## Goal: understanding contribution patterns

Analyzing groups of contributors, according to their activity patterns, and their evolution over time, helps to understand the structure of the community. These groups will be defined according to how much active they are (from casual to core contributors), and which kinds of activity they have (for example, producing code, reviewing code, submitting issues, contributing in discussions, etc.). Whenever convenient, the characterization will be combined with the contributor groups identified in the first goal.

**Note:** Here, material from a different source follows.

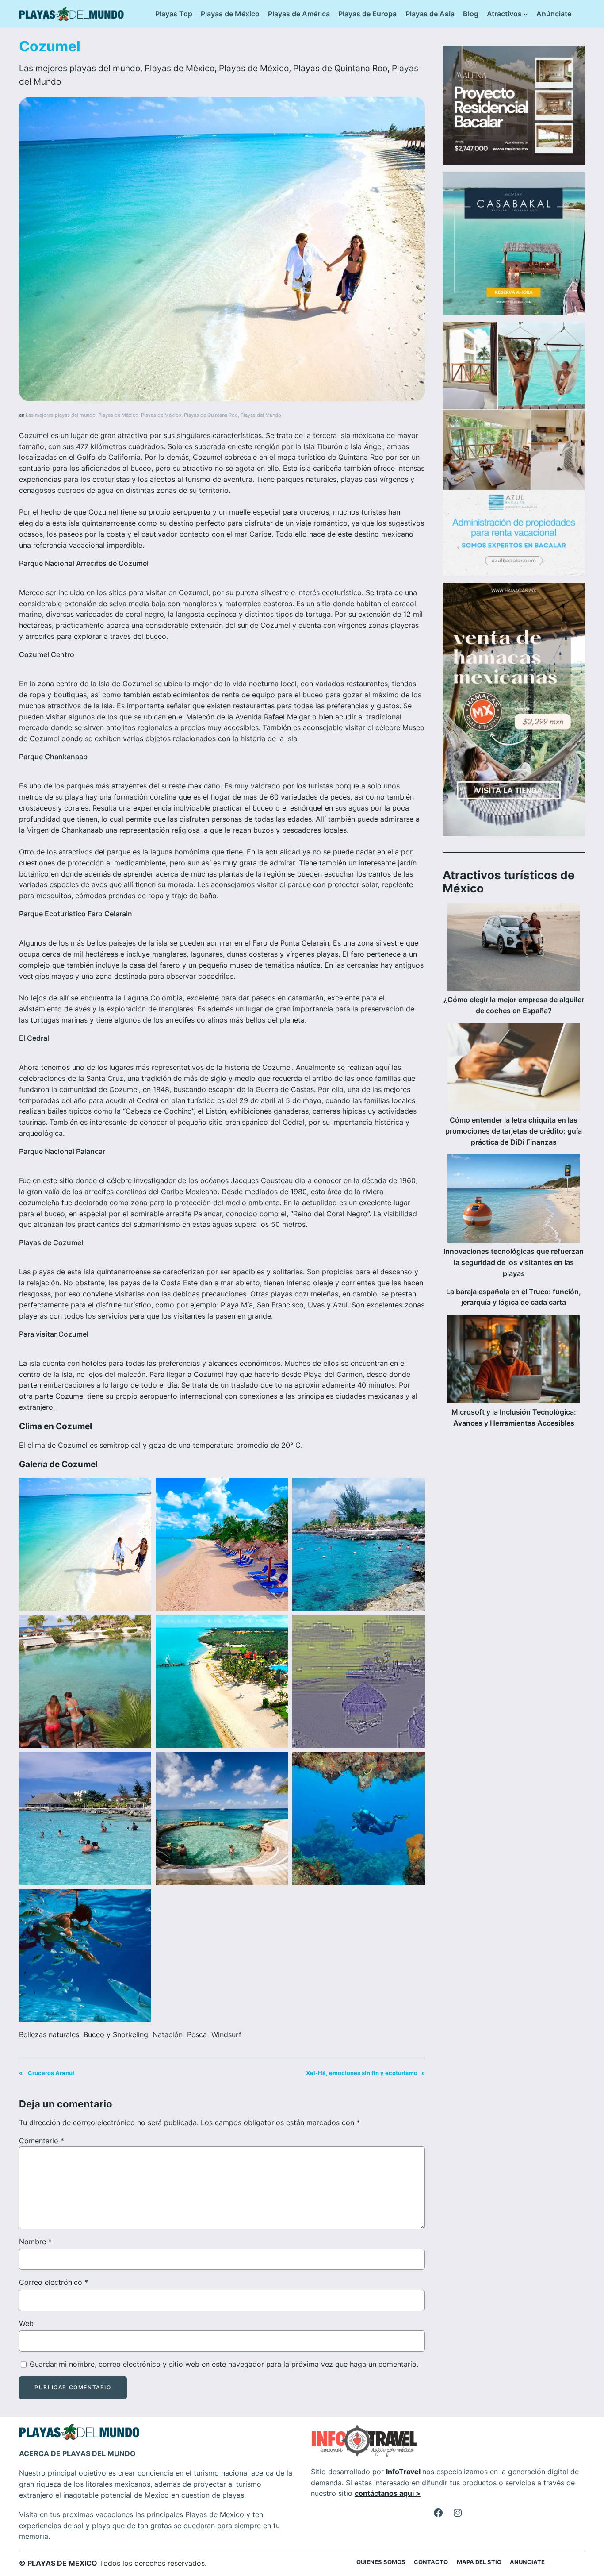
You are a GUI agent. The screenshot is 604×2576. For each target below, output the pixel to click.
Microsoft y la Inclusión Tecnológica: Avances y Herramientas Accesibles (513, 1417)
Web (26, 2323)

This goal is refined in the following questions:

**Questions**:

 * How often do contributors contribute?
 * How is the structure of contribution, according to level of activity?
 * How is the structure of contribution, according to the different data sources?
 * How are the structures of contribution evolving over time?
 * How is people flowing in the structure of contribution?

These questions can be answered with the following metrics:

**Metrics**:

(Still to be refined)

 * Groups of contributors, by level of activity (core, regular, casual)
 * Groups of contributors, by kind of activity (committing, opening issues, merging pull requests, etc.)
 * Groups of contributors, by kind of activity (specialists, spread, etc.)
 * Activity metrics for each group
 * Absolute number of contributors moving from one group to another
 * Fraction of contributors moving from a group to another
 
Some of these metrics will be computed for the speficied contributor groups, over time.

# Metric Calculations
First we need to load a connection against the proper ES instance. We use an external module to load credentials from a file that will not be shared. If you want to run this, please use your own credentials, just put them in a file named '.settings' (in the same directory as this notebook) following the example file 'settings.sample'.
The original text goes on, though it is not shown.